In Uttar Pradesh his opponent, Chief Minister Akhilesh Yadav, has been repackaged as a youthful and media-savvy go-getter who seeks to steal a unique selling point of Modi’s - development.

“I am taking it a bit beyond Modi: I work,” Yadav told Reuters in an interview in Lucknow, capital of the state of 220 million that is holding the biggest democratic election anywhere in the world this year.

“My work speaks for itself. Modi’s empty promises do not,” said the 43-year-old leader of the Samajwadi, or Socialist, Party.

Yadav entered the vast election, being held over the course of a month, as a narrow favourite: He had just emerged from a power struggle with his domineering father and struck a pre-poll alliance with the Indian National Congress.

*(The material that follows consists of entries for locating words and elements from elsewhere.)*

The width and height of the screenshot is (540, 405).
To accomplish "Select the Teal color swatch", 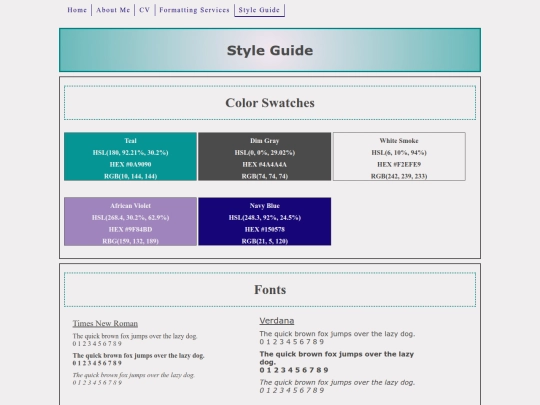I will click(130, 156).
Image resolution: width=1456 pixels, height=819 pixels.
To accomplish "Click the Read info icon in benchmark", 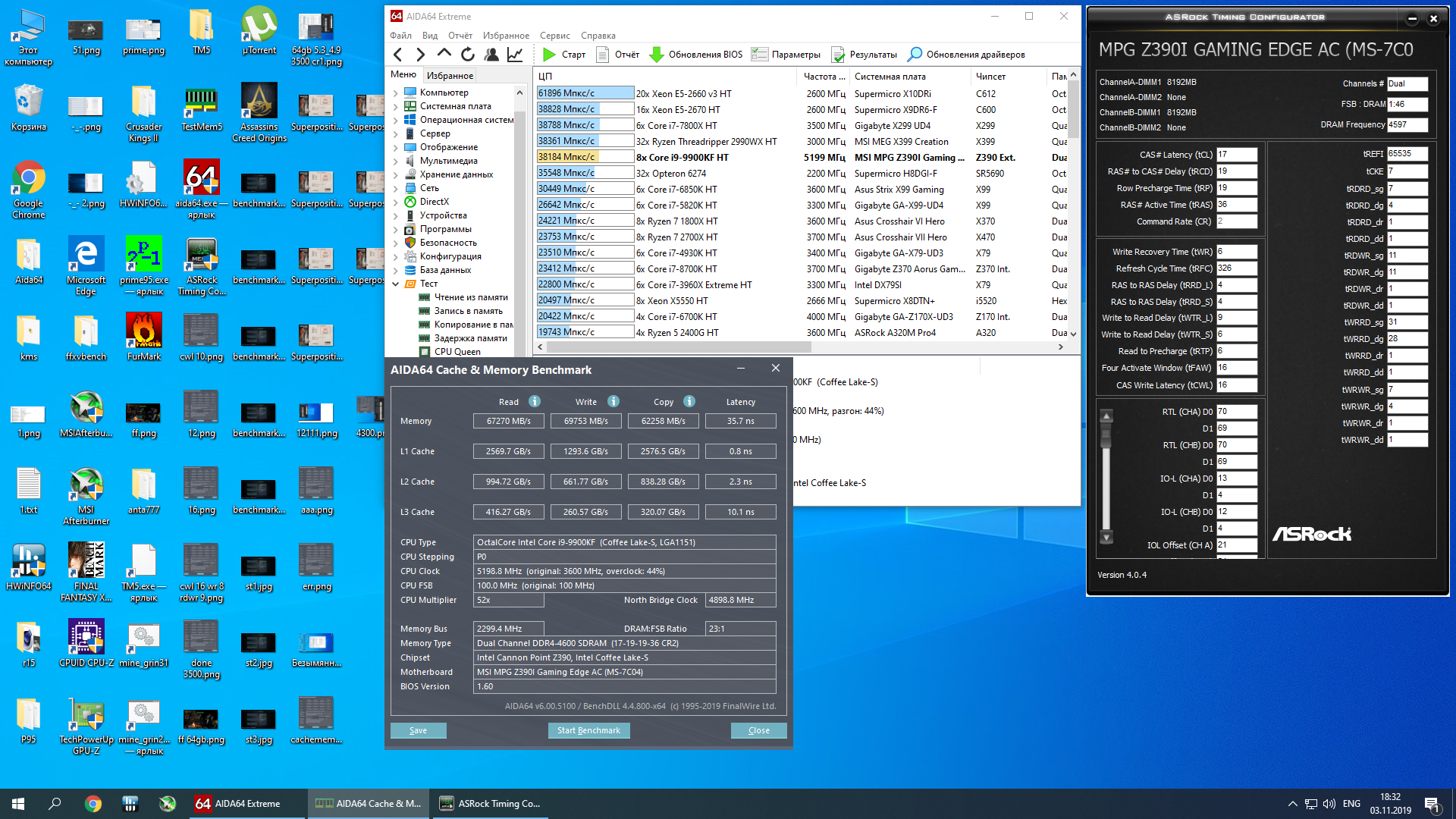I will pyautogui.click(x=535, y=401).
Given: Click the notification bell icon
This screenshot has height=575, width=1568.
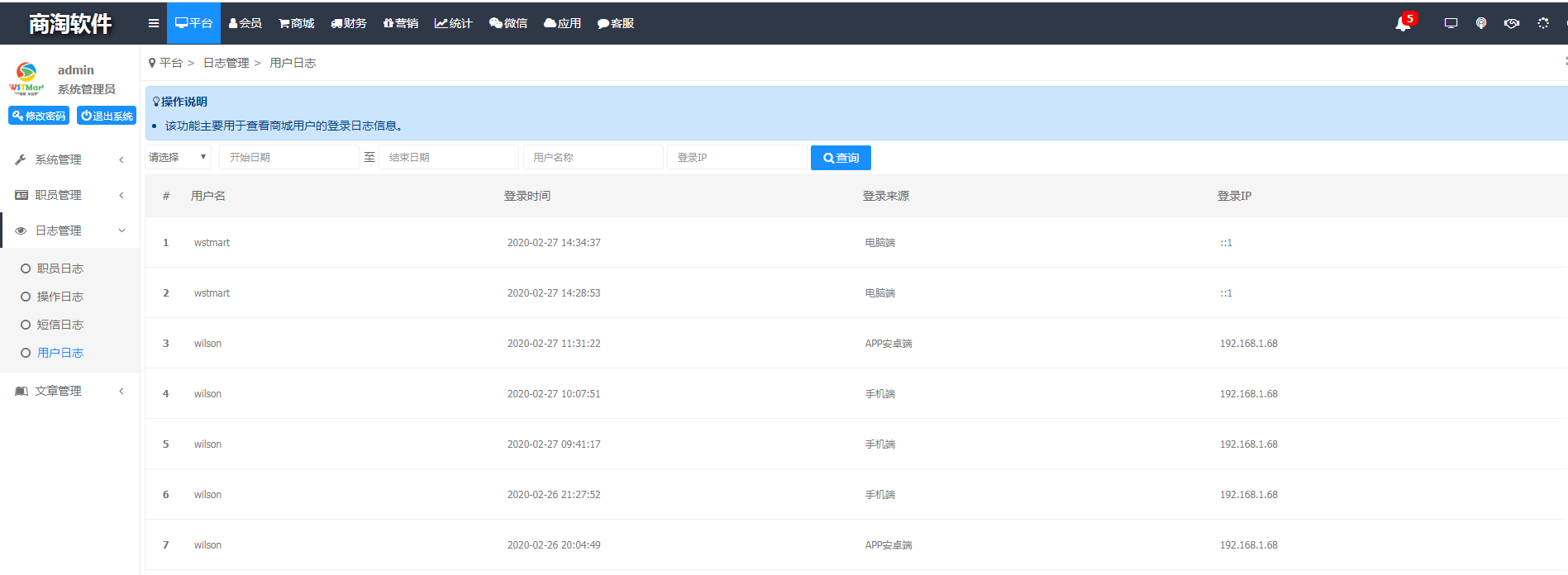Looking at the screenshot, I should tap(1403, 24).
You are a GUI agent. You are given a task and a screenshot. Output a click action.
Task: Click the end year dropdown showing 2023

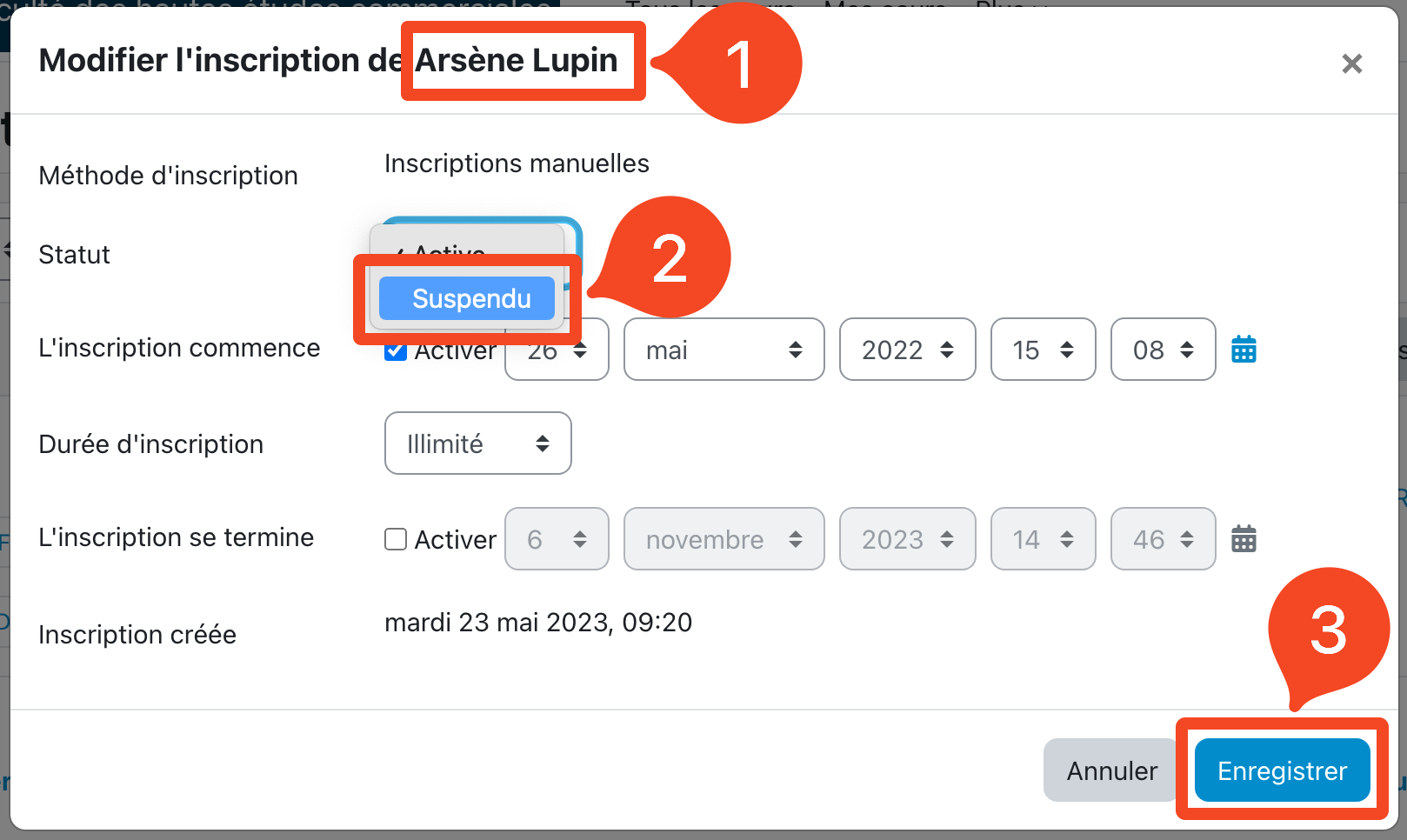(x=907, y=539)
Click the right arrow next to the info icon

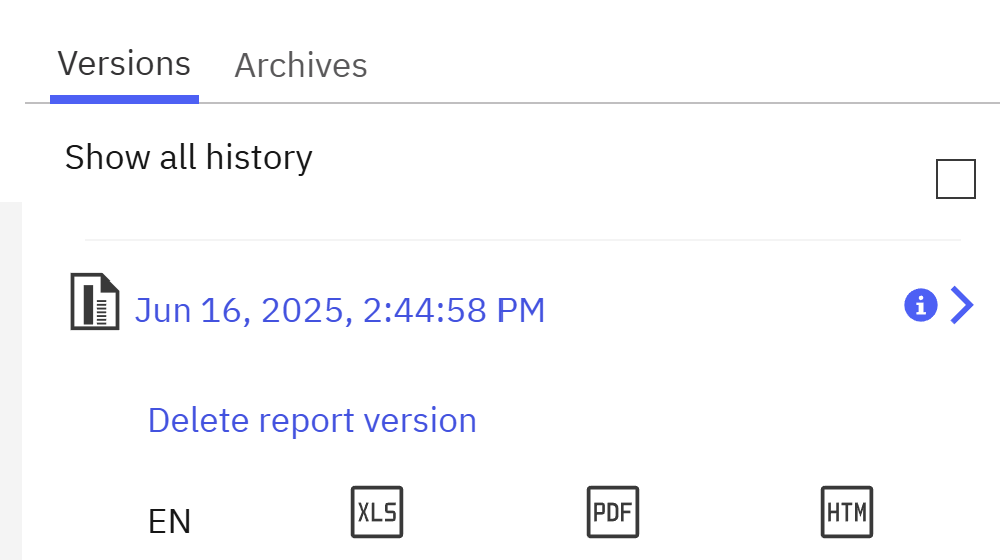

While Modi excels as a stump speaker who can deliver an hour-long address without notes, Akhilesh has sought to connect with the youth vote via new media, taking personal control over his social media accounts and doing a Facebook Live with one of India’s best-known TV journalists.

He has even climbed on a bicycle - his party’s symbol - for another prime-time interview that gave him a chance to showcase the newly landscaped riverfront in the state capital.

Yadav’s campaign has been backed by his wife Dimple, a federal lawmaker, who has courted women voters and helped create an image as a political ‘power couple’.

Throughout, Yadav has stayed firmly on message. Asked about endemic crime, he says he has set up a new police hotline that is ensuring quicker response times.

On developing his poor state where incomes average less than $750 a year, he highlights his achievements in building an expressway to Agra, site of the Taj Mahal, and a new city metro in Lucknow.

Yadav became the youngest-ever chief minister of Uttar Pradesh with a slim mandate, winning just 29 percent in the 2012 state poll.

But in the general election two years later he was swept away by a Modi ‘wave’ as the Bharatiya Janata Party (BJP) won 42 percent of the vote in the battleground state.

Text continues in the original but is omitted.